Les mémoires d’un pirate (120)

– Alors, on y va sur cette île de Mêlée ? demanda Toothrot.
– Ouais ! criâmes-nous tous en choeur.
– En plus on n’a plus de crème solaire, déclara Otis qui s’était visiblement chopé un sacré coup de soleil.
– C’est ça ton bateau ? demanda inquiète la Reine du Sabre en posant un pied à bord. Il est bon pour la casse !

Carla était dure. Moi je le trouvais pas si mal. Il est certains que lorsqu’on a connu un chef-d’oeuvre tel que le Singe des Mers, on a du mal à s’imaginer flotter dans un tel rafiot.

Toothrot semblait l’avoir fabriqué avec des restes d’épaves. Bon d’accord les énormes trous dans la coque n’étaient guère rassurants, mais vu ces temps difficiles, nous n’avions pas vraiment de quoi faire les fines bouches.

– Ce coucou est peut-être moche à voir, mais il en a dans le ventre, c’est moi qui vous le dis, déclara tout fier son créateur.

Soit le vieux était le plus grand menteur de l’univers… ne cherchez pas, la phrase n’a pas de suite.

– Bon. Allons-y sans plus tarder.

Nous préparâmes ce que nous avions à préparer puis je criai à pleins poumons :
– Larguez les amarres !

Le bateau, par on ne sait quel miracle parvint à partir sans perdre trop de morceaux.
LeChuck… Cette fois tu ne m’échapperais pas !

– On est parti les enfants ! lança Otis plutôt satisfait.
– Tu es tout rouge, se moqua Meethook.
– Oh, la ferme !

Je jetai un coup d’oeil furtif à l’île aux singes, sans penser que mon lecteur crierait au scandale en constatant que nous n’y étions restés que l’ombre de quatre chapitres.
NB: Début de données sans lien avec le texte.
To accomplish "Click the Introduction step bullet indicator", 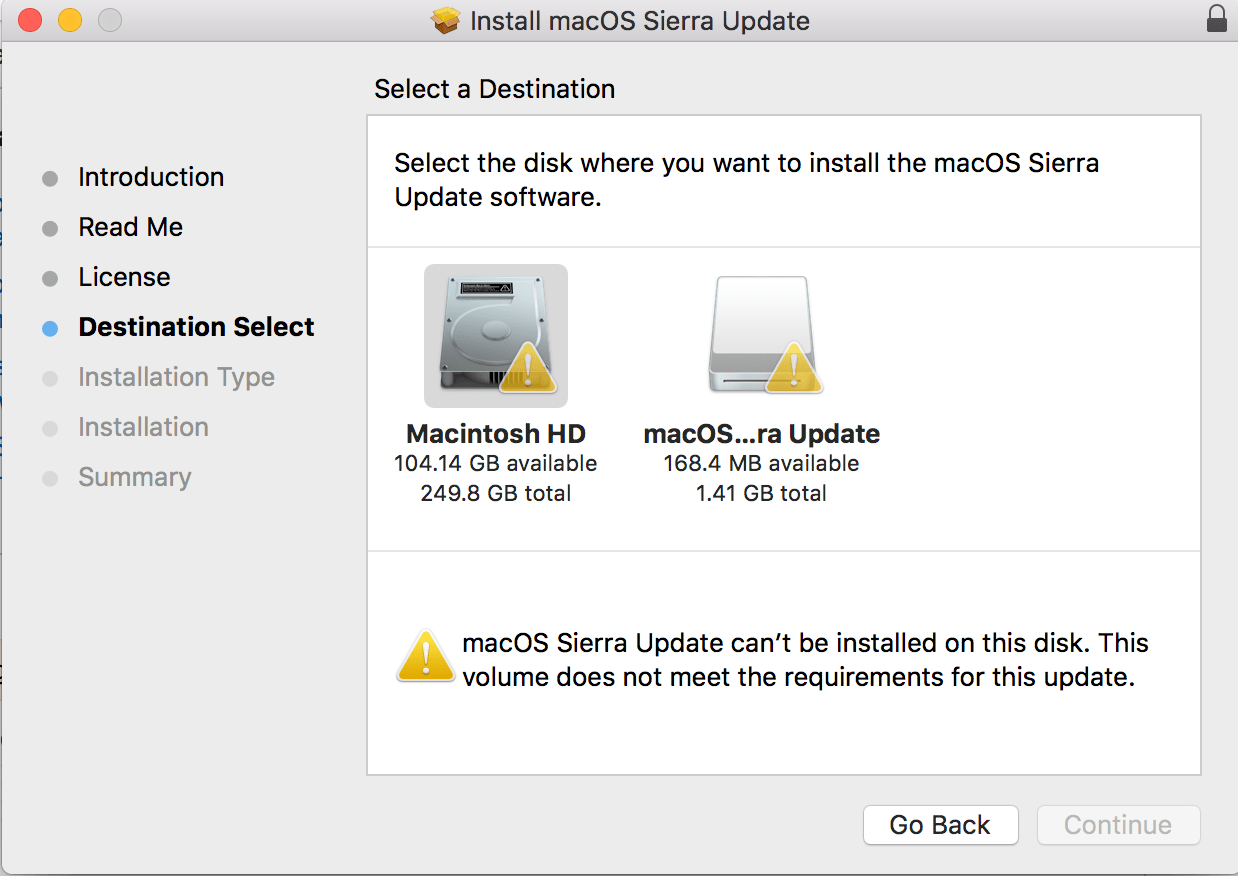I will [x=50, y=177].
En fait, je quittai ce lieu sans remord, car même si elle m’avait permis de faire des rencontres sympas, je n’oubliais pas que j’avais également risqué de finir dans une casserole, de me calciner dans de la lave en fusion, de me faire étriper par d’immondes spectres, de me faire aussi grignoter par un rat géant, et que mon postérieur avait été exposé à la vue de tous et que d’ailleurs il l’était encore… C’est quand même pas mal pour quatre misérables petits chapitres, je trouve. On ne peut pas dire que je vous aie arnaqué.

– Hé ! hurla soudainement Meethook à la barre. On a oublié Herman sur l’île aux singes !

Ah zut. C’est vrai qu’il m’avait dit de l’attendre parce qu’il avait oublié sa longue-vue… Oups.

– On retourne le chercher ? me demanda Meethook.

Ma décision fut rapide et irrévocable :
– Non. On n’a pas le temps. Et je ne crois pas que cette épave puisse repartir avec succès une seconde fois. On reviendra le chercher une autre fois.

Au fond de moi, j’espérais que la voix du vieux dise tout à coup dans notre dos « mais je suis là ! ». Mais ce ne fut pas le cas. Tant pis. Il devrait passer encore un peu de temps sur son île.